-------- SOURCE DOCUMENT --------

“Yes, that’s so.”
“Then, if he needs the money so badly, all he need do is not bet at all, and it would be just as though he had broken even.”
“Yes, but he has this unreasoning need to gamble.”
“You mean even if he loses.”
“Yes.”
“But that makes no sense.”
“But the point of the joke is that the gambler doesn’t understand this.”
“You mean it’s funny if a person lacks any sense of logic and is possessed of not even the simplest understanding?”
And what can you do but turn back to building the house again?
But tell me, is this so different from dealing with the ordinary humorless human being? I once told my father this joke:
Mrs. Jones, the landlady, woke up in the middle of the night because there were strange noises outside her door. She looked out, and there was Robinson, one of her boarders, forcing a frightened horse up the stairs.
She shrieked, “What are you doing, Mr. Robinson?”
He said, “Putting the horse in the bathroom.”
“For goodness sake, why?”
“Well, old Higginbotham is such a wise guy. Whatever I tell him, he answers, ‘I know. I know,’ in such a superior way. Well, in the morning, he’ll go to the bathroom and he’ll come out yelling, ‘There’s a horse in the bathroom.’ And I’ll yawn and say, ‘I know, I know.’ “
And what was my father’s response? He said, “Isaac, Isaac. You’re a city boy, so you don’t understand. You can’t push a horse up the stairs if he doesn’t want to go.”
Personally, I thought that was funnier than the joke.
Anyway, I don’t see why we should particularly want a robot to have a sense of humor, but the point is that the robot himself might want to have one-and how do we give it to him?
Robots In Combination
I have been inventing stories about robots now for very nearly half a century. In that time, I have rung almost every conceivable change upon the theme.
Mind you, it was not my intention to compose an encyclopedia of robot nuances; it was not even my intention to write about them for half a century. It just happened that I survived that long and maintained my interest in the concept. And it also just happened that in attempting to think of new story ideas involving robots, I ended up thinking about nearly everything.
For instance, in the sixth volume of the Robot City series, there are the “chemfets,” which have been introduced into the hero’s body in order to replicate and, eventually, give him direct psycho-electronic control over the core computer, and hence all the robots of Robot City.
Well, in my book Foundation’s Edge (Doubleday, 1982), my hero, Golan Trevize, before taking off in a spaceship, makes contact with an advanced computer by placing his hands on an indicated place on the desk before him.
“And as he and the computer held hands, their thinking merged…
“…he saw the room with complete clarity-not just in the direction in which he was looking, but all around and above and below.
“He saw every room in the spaceship, and he saw outside as well. The sun had risen…but he could look at it directly without being dazzled…
“He felt the gentle wind and its temperature, and the sounds of the world about him. He detected the planet’s magnetic field and the tiny electrical charges on the wall of the ship.
“He became aware of the controls of the ship…He knew…that if he wanted to lift the ship, or turn it, or accelerate, or make use of any of its abilities, the process was the same as that of performing the analogous process to his body. He had but to use his will.”
That was as close as I could come to picturing the result of a mind-computer interface, and now, in connection with this new book, I can’t help thinking of it further.

-------- SUPPLIED MATERIAL --------

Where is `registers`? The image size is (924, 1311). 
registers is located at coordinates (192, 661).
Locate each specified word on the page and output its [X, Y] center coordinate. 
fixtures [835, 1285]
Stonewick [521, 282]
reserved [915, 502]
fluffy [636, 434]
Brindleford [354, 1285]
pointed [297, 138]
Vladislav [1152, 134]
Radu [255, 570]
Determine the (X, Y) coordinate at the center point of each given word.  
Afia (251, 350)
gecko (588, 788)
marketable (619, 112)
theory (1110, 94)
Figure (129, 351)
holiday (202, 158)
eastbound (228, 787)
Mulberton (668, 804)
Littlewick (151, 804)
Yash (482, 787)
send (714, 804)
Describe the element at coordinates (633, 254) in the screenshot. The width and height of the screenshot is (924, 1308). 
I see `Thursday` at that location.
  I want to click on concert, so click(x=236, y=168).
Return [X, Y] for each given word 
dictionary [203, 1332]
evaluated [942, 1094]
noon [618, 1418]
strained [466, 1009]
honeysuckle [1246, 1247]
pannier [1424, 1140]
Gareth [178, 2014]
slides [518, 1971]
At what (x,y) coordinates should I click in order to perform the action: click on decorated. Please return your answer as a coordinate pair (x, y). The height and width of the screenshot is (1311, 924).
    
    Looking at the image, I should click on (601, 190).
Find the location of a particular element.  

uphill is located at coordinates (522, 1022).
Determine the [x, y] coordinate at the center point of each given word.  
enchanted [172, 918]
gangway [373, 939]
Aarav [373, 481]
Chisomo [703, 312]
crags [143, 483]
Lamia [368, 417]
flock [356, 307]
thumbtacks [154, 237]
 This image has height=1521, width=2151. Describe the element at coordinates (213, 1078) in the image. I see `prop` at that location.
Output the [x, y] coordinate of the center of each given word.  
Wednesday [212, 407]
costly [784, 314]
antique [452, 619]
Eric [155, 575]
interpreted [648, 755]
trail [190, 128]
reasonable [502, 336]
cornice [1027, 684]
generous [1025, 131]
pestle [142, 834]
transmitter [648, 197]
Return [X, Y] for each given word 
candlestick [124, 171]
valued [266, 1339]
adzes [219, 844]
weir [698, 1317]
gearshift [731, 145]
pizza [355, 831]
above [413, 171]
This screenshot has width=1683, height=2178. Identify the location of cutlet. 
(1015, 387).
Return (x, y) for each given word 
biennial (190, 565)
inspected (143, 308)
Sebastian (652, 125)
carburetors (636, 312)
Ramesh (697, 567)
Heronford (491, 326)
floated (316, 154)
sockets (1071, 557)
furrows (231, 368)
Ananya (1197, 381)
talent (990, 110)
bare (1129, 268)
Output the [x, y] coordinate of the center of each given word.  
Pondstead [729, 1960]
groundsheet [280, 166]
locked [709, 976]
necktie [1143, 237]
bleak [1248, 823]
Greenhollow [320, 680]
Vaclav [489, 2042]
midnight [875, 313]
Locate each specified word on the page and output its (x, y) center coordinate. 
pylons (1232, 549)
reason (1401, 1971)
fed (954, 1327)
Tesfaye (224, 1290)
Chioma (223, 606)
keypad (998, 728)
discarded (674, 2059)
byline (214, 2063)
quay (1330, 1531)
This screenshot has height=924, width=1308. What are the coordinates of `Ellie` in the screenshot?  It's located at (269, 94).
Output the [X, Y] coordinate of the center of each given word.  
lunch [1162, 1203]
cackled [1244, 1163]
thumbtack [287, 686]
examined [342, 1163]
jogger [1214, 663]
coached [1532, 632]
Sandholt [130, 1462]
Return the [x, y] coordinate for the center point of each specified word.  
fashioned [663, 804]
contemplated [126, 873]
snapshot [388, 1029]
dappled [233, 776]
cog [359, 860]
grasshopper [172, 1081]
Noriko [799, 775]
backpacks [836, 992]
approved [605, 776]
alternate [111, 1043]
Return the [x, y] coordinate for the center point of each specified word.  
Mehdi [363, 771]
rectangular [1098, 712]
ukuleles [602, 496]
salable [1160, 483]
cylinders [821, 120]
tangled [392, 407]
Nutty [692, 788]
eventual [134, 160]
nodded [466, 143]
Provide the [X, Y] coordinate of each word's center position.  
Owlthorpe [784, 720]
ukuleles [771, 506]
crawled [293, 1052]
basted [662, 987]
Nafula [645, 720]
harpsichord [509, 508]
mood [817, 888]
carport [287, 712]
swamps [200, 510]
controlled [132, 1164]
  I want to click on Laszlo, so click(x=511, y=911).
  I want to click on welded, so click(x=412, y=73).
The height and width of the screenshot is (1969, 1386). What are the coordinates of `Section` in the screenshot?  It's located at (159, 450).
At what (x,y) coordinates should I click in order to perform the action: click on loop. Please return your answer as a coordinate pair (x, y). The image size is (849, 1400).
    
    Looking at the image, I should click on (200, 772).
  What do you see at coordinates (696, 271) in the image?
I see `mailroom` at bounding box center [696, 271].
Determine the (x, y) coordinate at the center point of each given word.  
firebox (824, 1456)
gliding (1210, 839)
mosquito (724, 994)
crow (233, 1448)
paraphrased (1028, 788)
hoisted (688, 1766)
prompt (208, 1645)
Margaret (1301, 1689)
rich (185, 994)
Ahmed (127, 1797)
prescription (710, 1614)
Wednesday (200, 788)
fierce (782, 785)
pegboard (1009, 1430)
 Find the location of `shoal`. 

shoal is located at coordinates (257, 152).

--------

SHORT PROBLEM >> Transcribe the passage of the robot essay starting at "Well, in my" and ending at "of the ship.". The rows have nothing to do with the robot essay.

EXERCISE ANSWER >>
Well, in my book Foundation’s Edge (Doubleday, 1982), my hero, Golan Trevize, before taking off in a spaceship, makes contact with an advanced computer by placing his hands on an indicated place on the desk before him.
“And as he and the computer held hands, their thinking merged…
“…he saw the room with complete clarity-not just in the direction in which he was looking, but all around and above and below.
“He saw every room in the spaceship, and he saw outside as well. The sun had risen…but he could look at it directly without being dazzled…
“He felt the gentle wind and its temperature, and the sounds of the world about him. He detected the planet’s magnetic field and the tiny electrical charges on the wall of the ship.